South Africa has decided to suspend its rollout of the Oxford-AstraZeneca vaccine on hold after a study showed “disappointing” results against its new Covid variant.
According to scientists, the new variant accounts for 90% of new Covid cases in South Africa.
The trial, involving some 2,000 people, found that the vaccine offered “minimal protection” against mild and moderate cases.
However, experts are hopeful that the vaccine will still be effective at preventing severe cases.
South Africa has recorded almost 1.5 million coronavirus cases and more than 46,000 deaths since the pandemic began – a higher toll than any other country on the continent.
South Africa has received one million doses of the Oxford-AstraZeneca vaccine and was preparing to start vaccinating people.
On February 8, the WHO warned against jumping to conclusions about the efficacy of Covid vaccines.
Dr. Katherine O’Brien, the WHO’s director of immunization, said it was very plausible that the Oxford-AstraZeneca vaccine would still have a meaningful impact on the South African variant, especially when it came to preventing hospitalizations and death.
She stressed that the WHO’s expert panel held “a very positive view” of proceeding with the use of the vaccine, including in areas where variants were circulating, but that more data and information would be needed as the pandemic continued.

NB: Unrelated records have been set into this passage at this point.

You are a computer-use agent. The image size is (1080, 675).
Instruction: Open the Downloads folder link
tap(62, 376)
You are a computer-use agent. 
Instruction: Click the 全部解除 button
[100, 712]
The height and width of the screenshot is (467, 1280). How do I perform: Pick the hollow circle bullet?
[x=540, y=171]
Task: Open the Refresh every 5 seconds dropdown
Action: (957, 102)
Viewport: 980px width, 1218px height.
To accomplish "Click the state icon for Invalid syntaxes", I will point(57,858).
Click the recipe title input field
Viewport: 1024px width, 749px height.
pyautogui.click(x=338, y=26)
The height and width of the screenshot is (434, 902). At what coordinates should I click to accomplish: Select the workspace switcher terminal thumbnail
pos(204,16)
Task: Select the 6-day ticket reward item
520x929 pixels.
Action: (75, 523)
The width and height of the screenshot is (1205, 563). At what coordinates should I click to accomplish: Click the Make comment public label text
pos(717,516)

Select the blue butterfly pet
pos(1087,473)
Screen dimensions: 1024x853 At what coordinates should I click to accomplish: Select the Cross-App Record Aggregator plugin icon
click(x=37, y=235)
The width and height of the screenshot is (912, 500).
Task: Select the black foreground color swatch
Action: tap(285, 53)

South Africa’s Health Minister Zweli Mkhize said his government would wait for further advice on how best to proceed with the AstraZeneca vaccine in light of the findings.
In the meantime, he said, the government would offer vaccines produced by Johnson & Johnson and Pfizer in the coming weeks.
Early results from Moderna suggest its vaccine is still effective against the South Africa variant, while AstraZeneca has said its vaccine provides good protection against the UK variant first identified late last year.
Early results also suggest the Pfizer-BioNTech vaccine protects against the new variants.